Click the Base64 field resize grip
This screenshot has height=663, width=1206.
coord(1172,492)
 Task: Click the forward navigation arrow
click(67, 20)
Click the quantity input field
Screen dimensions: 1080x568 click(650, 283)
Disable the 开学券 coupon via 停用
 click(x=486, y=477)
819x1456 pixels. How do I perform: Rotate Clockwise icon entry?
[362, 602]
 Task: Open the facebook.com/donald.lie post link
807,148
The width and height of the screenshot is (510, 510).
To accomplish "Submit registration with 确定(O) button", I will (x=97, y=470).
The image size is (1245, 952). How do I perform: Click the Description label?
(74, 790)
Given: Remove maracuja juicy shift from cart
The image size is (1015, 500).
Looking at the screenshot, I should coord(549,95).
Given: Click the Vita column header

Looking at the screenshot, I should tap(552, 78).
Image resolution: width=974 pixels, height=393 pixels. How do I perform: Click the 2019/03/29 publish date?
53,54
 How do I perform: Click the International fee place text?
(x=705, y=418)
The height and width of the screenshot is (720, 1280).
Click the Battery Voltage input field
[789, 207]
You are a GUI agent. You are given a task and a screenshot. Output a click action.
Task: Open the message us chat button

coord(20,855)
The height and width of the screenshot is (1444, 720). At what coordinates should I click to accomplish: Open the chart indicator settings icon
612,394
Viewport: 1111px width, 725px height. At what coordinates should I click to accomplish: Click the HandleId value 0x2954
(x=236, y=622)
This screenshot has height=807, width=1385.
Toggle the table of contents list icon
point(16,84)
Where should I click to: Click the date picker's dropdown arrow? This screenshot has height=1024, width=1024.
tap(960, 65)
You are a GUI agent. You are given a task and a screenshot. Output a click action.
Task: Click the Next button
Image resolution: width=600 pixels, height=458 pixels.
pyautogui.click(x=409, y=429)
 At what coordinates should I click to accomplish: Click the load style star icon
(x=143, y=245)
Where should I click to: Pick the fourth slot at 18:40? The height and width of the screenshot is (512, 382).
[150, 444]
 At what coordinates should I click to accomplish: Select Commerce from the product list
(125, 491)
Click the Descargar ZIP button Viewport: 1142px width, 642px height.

■ **What you are asked to do**: Up to and including the line containing "The width and", please write out the listing exactly, starting from its first line.

■ **Answer box**:
Click the Base64 field resize grip
This screenshot has height=663, width=1206.
coord(1172,492)
 Task: Click the forward navigation arrow
click(67, 20)
Click the quantity input field
Screen dimensions: 1080x568 click(650, 283)
Disable the 开学券 coupon via 停用
 click(x=486, y=477)
819x1456 pixels. How do I perform: Rotate Clockwise icon entry?
[362, 602]
 Task: Open the facebook.com/donald.lie post link
807,148
The width and height of the screenshot is (510, 510).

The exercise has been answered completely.